## Page text
┌──
The key message in this commandment is be ready. It is a job of a project manager or program leader to handle issues and change well, and not let change become mindless, infinite churn. Projects can plan for change via contingency and specific change windows in projects with multiple releases.

The level of engineering of any approach to handle change depends on project scale, but the following will always be required.

  • An anchor – a baseline – from which the impact of change can be judged
  • Adaptability and resilience in program leadership
  • Contingency and change windows
  • A process for tracking and making decisions about change understood by business sponsors
  • An architect or architect team who can assess impacts across a whole system
  1. Learn

 What did we mean by this? One part was personal. We wanted team members, and the client people we worked with to be successful, and to learn from the experience.

Again, the team dimension was critical. WB and I had three releases ahead of us. We needed the team to learn as a whole so we could:

  • Apply insights to improve business functionally
  • Innovate around tools and environments
  • Understand and avoid the first time through issues with Release 1
  • Gather actual metrics against estimates to improve future planning and set productivity and quality improvement targets.

Learning also gives the chance for senior members of the team to demonstrate stewardship by coaching, and handing on their own experience and insights.
└──
## Questions to answer
1 – Answer these from the page text:
(a) What is the key message of the commandment about change?
(b) How many releases did WB and the writer have ahead of them?
(c) Through what does learning let senior members of the team demonstrate stewardship?
2 – Echo the page text word for word, starting at "Again, the team" and ending after "experience and insights.".

## Supplied material
┌──
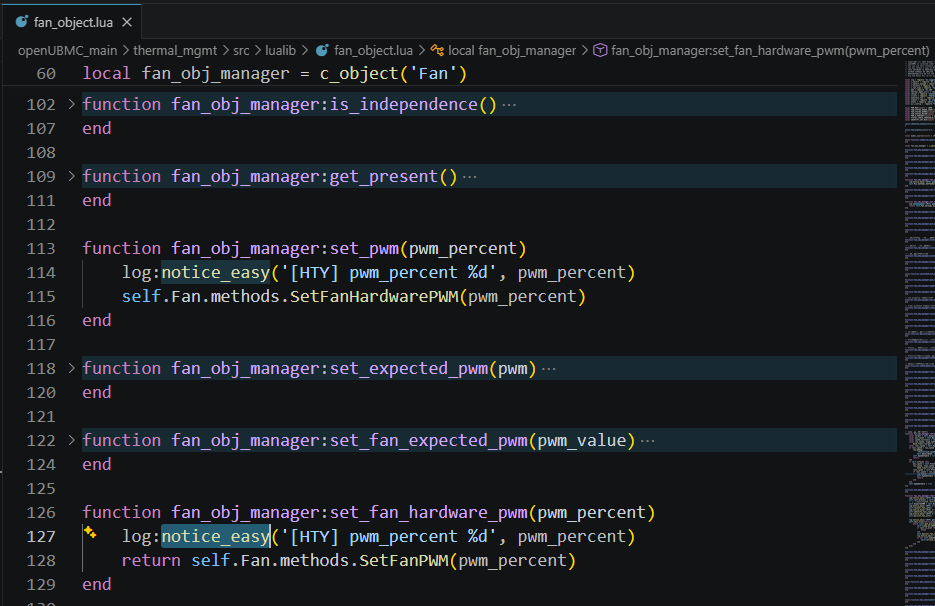The height and width of the screenshot is (606, 935).
Task: Expand the set_expected_pwm fold arrow at line 118
Action: (x=70, y=368)
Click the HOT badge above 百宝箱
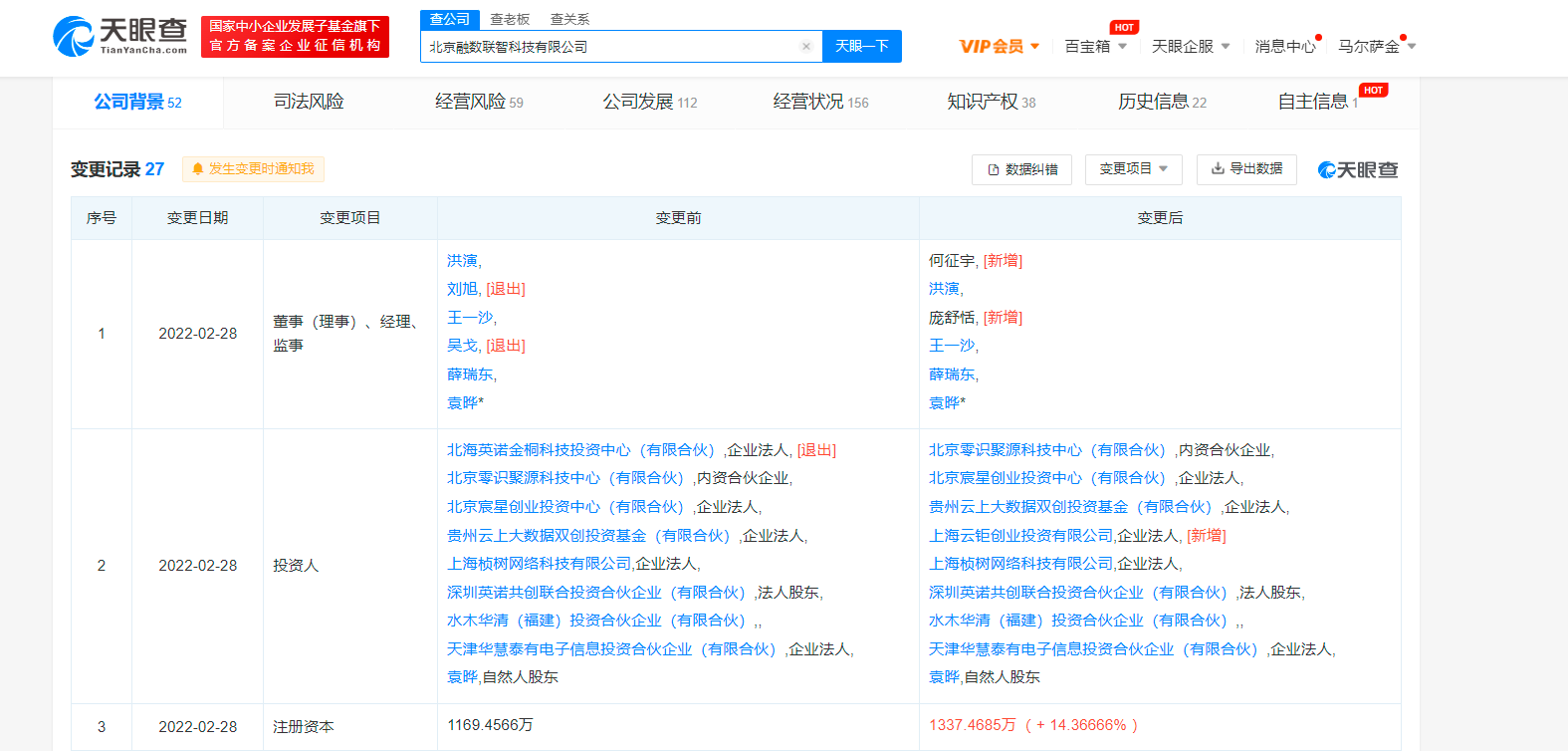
└──
## Answers for the exercise
1 –
(a) Be ready.
(b) Three.
(c) By coaching, and handing on their own experience and insights.

2 –
Again, the team dimension was critical. WB and I had three releases ahead of us. We needed the team to learn as a whole so we could:

  • Apply insights to improve business functionally
  • Innovate around tools and environments
  • Understand and avoid the first time through issues with Release 1
  • Gather actual metrics against estimates to improve future planning and set productivity and quality improvement targets.

Learning also gives the chance for senior members of the team to demonstrate stewardship by coaching, and handing on their own experience and insights.